FLP connects a (normally large) set of clients with a (normally small) set of servers, each capable of replacing the others. Though clients may prioritise servers (primary, secondary, etc.) this is irrelevant to FLP.
In the Freelance pattern, clients connect to servers, and address them explicitly. Servers can only reply to clients that have first sent a command.
Clients can issue two types of commands:
- Ping commands, which are formatted as a single frame containing the four characters “PING”. The server MUST respond with a message containing the four characters “PONG”.
- Request commands, which are formatted as two or more frames, where the first frame is the Client Control Frame (CCF), and the following frames are the request body. The server MUST return the CCF unmodified, followed by one or more frames of reply body.
Clients MAY use the CCF for any purpose, including request sequence numbering.
Request and Reply Routing
Both clients and servers MUST use ROUTER (XREP) sockets. From the ØMQ Reference Manual (see “()"):
When receiving messages a ROUTER (XREP) socket shall prepend a message part containing the identity of the originating peer to the message before passing it to the application.
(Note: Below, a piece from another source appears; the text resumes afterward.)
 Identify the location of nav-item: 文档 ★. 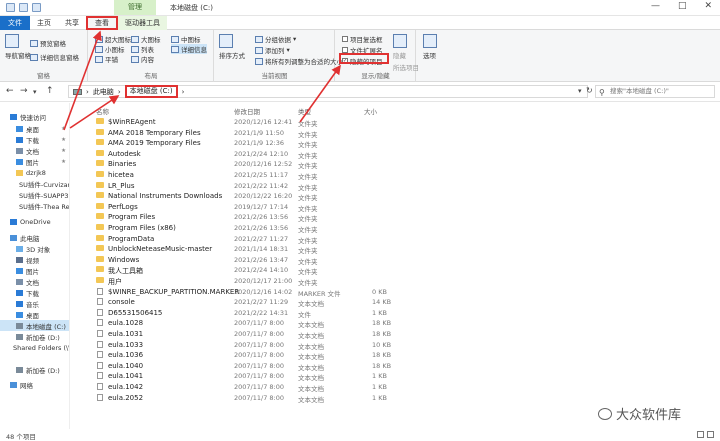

When sending messages a ROUTER (XREP) socket shall remove the first part of the message and use it to determine the identity of the peer the message shall be routed to.
This extra frame is ignored in this discussion.
Clients use transient sockets, and MUST not set an identity. Servers use durable sockets and MUST set an identity.
Server identities are their public endpoints. This is the address string that clients will use to connect to the server, e.g. “tcp://192.168.55.162:5055”.
Clients MAY send ping commands at regular intervals. A client SHOULD consider a server “disconnected” if no “pong” arrives within some multiple of that interval (usually 2-3).